- Kha Maung Seik Location in Myanmar (Burma)
- Coordinates: 21°15′56″N 93°15′36″E﻿ / ﻿21.26554°N 93.25989°E
- Country: Myanmar
- Division: Rakhine State
- District: Maungdaw District
- Township: Maungdaw Township
- Time zone: UTC+6.30 (MMT)

= Kha Maung Seik =

Town in Rakhine State, Myanmar

Kha Maung Seik (ခမောင်းဆိပ်) is a town in Maungdaw Township, Rakhine State, Myanmar.

==History==
On 26 August 2017, Hindu villages from Kha Maung Seik were attacked and 99 Bengali Hindu villagers were massacred by Muslim insurgents from the Arakan Rohingya Salvation Army (ARSA).

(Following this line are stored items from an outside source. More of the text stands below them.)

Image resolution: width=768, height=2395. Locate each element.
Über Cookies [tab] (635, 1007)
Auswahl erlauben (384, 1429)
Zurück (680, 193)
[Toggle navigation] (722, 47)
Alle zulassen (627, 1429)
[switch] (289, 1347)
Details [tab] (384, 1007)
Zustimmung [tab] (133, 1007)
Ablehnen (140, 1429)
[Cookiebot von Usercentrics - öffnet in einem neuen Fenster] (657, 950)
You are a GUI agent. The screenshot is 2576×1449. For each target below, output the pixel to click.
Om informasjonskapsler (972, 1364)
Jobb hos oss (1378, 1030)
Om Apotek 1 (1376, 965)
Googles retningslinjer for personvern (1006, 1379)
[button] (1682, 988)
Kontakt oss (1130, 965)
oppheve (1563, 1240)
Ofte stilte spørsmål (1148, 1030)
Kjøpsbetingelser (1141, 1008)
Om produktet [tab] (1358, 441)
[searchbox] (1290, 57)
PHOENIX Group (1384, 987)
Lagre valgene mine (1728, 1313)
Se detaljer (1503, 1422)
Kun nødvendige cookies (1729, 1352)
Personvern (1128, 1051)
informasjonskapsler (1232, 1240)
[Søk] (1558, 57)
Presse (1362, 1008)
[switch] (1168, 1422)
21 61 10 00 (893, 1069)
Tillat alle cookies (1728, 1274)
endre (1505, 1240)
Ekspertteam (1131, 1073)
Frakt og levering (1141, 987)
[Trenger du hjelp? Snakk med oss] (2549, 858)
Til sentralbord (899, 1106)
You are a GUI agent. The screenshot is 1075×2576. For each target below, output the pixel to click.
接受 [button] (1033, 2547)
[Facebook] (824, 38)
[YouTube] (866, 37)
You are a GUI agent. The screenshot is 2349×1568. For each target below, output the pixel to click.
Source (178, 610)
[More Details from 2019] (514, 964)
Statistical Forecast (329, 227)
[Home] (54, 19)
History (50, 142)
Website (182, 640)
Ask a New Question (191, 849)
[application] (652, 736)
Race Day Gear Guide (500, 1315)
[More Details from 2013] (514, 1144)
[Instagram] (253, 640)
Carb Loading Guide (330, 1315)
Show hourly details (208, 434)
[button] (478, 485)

Kha Maung Seik was upgraded as a town on 2 February 2016 by combination of nearby seven villages, Ah Nauk Hka Maung Seik, Ah San Kyaw, Ah Shey Kha Maung Seik, Mee Kyaung Chaung, Min Kha Maung (NaTaLa), Taing Bin Gar and Ye Bauk Kyar.

The town was the birthplace of King Min Khamaung, who was named after this place.